CLASPs Are Required for Proper Microtubule Localization of End-Binding Proteins
CLASPs Are Required for Proper Microtubule Localization of End-Binding Proteins
Ashley D. Grimaldi1, Takahisa Maki2, Benjamin P. Fitton4, Daniel Roth4, Dmitry Yampolsky1, Michael W. Davidson3, Tatyana Svitkina5, Anne Straube4, Ikuko Hayashi2, Irina Kaverina
Summary
Microtubule (MT) plus-end tracking proteins (+TIPs) preferentially localize to MT plus ends. End-binding proteins (EBs) are master regulators of the +TIP complex; however, it is unknown whether EBs are regulated by other +TIPs. Here, we show that cytoplasmic linker-associated proteins (CLASPs) modulate EB localization at MTs. In CLASP-depleted cells, EBs localized along the MT lattice in addition to plus ends. The MT-binding region of CLASP was sufficient for restoring normal EB localization, whereas neither EB-CLASP interactions nor EB tail-binding proteins are involved. In vitro assays revealed that CLASP directly functions to remove EB from MTs. Importantly, this effect occurs specifically during MT polymerization, but not at preformed MTs. Increased GTP-tubulin content within MTs in CLASP-depleted cells suggests that CLASPs facilitate GTP hydrolysis to reduce EB lattice binding. Together, these findings suggest that CLASPs influence the MT lattice itself to regulate EB and determine exclusive plus-end localization of EBs in cells.
Introduction
Microtubules (MTs) are inherently polar structures polymerized from GTP-tubulin heterodimers, which incorporate at the growing MT plus end. Plus-end tracking proteins (+TIPs) are a diverse group of conserved MT-associated proteins (MAPs) that specifically localize to the dynamic tips of MTs (Schuyler and Pellman, 2001). +TIPs are ideally positioned to regulate MT dynamics and many important MT-based processes. Of the +TIPs, end-binding proteins (EBs) are notable in their ability to autonomously recognize a transient feature at plus ends with great specificity (Bieling et al., 2007). In mammalian cells, there are three EB family members: EB1, EB2, and EB3. EB1 and EB3 are well studied and are similar in their structure, localization, and behavior, whereas EB2 is more divergent (Buey et al., 2011 and Komarova et al., 2009). Recent work has revealed that EBs localize to MT tips by sensing the nucleotide-state, as well as the specific conformation, of tubulin at MT plus ends (Maurer et al., 2011, Maurer et al., 2012 and Zanic et al., 2009). The majority of +TIPs require binding to the EB tail region, via various localization signals (SxIP, Honnappa et al., 2009; or CAP-Gly, Weisbrich et al., 2007), to achieve their specific comet-like localization (Akhmanova and Steinmetz, 2008); for this reason, EBs are considered the master regulators of the MT +TIP network.

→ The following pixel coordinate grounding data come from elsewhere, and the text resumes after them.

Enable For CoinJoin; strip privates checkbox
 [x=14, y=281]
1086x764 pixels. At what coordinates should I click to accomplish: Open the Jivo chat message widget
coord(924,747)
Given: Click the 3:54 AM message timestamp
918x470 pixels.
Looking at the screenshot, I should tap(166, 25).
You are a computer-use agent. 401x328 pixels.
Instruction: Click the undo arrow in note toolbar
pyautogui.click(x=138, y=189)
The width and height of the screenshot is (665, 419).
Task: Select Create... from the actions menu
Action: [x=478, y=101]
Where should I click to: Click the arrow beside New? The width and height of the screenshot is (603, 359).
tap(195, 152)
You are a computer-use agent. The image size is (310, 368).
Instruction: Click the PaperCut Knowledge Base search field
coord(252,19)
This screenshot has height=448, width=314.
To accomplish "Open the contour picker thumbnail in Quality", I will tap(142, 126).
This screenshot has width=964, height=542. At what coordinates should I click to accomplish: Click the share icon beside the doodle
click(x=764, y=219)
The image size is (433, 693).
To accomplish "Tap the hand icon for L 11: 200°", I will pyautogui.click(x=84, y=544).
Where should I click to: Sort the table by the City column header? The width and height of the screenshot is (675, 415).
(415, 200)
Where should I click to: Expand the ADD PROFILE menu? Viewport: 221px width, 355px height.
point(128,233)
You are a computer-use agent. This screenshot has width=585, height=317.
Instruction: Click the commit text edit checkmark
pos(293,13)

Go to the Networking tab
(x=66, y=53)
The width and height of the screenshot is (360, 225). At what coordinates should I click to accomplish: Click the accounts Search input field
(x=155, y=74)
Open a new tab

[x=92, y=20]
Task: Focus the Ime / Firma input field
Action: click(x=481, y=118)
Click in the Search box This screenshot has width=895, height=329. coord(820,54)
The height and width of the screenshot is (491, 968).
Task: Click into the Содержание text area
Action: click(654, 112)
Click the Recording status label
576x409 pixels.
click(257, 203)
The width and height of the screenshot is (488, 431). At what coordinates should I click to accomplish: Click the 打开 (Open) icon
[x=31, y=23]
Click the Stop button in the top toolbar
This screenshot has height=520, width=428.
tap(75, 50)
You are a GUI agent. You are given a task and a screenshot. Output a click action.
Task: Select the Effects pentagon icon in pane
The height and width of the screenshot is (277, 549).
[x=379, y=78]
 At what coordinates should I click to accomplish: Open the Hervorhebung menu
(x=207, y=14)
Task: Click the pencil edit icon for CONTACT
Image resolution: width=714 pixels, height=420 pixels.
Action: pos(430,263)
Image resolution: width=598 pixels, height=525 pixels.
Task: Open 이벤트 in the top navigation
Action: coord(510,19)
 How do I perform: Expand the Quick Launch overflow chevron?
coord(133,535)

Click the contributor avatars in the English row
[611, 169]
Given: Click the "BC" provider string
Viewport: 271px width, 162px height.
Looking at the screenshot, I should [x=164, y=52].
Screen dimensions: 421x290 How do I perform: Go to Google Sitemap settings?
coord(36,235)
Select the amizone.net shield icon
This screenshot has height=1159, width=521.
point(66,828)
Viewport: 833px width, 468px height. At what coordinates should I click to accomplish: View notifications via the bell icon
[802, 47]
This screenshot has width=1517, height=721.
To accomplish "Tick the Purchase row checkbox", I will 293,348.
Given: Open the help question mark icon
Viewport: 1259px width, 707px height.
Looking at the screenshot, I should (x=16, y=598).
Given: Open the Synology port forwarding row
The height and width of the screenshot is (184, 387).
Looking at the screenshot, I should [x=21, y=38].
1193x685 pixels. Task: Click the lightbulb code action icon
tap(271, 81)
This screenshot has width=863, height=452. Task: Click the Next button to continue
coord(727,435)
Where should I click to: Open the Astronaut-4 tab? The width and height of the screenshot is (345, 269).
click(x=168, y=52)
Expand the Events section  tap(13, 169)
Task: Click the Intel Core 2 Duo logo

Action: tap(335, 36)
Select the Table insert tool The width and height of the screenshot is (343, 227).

Within this network, CLASPs are a unique class of +TIPs that exhibit two specific MT localizations. CLASPs support MT growth by binding plus ends and promoting rescues (Akhmanova et al., 2001 and Mimori-Kiyosue et al., 2005). CLASPs also stabilize MT subsets by binding along the MT lattice, for example pioneer MTs at the leading edge (Wittmann and Waterman-Storer, 2005) and Golgi-derived MTs (Efimov et al., 2007 and Miller et al., 2009). In mammalian cells, there are two redundant CLASP family members, CLASP1 and CLASP2, which rely on EB interactions (via the basic/SxIP region) to localize to MT tips (Mimori-Kiyosue et al., 2005). In fission yeast, although CLASP associates with EB1, its stabilizing effect on MTs is independent of other +TIPs suggesting that CLASP directly regulates MTs (Bratman and Chang, 2007). Of note, CLASPs also independently bind tubulin heterodimers and associate with the MT lattice through their TOG (tumor-overexpressed gene) domains (Al-Bassam et al., 2007 and Al-Bassam et al., 2010). Here, we report evidence that CLASPs are crucial determinants of proper EB localization at MTs in cells.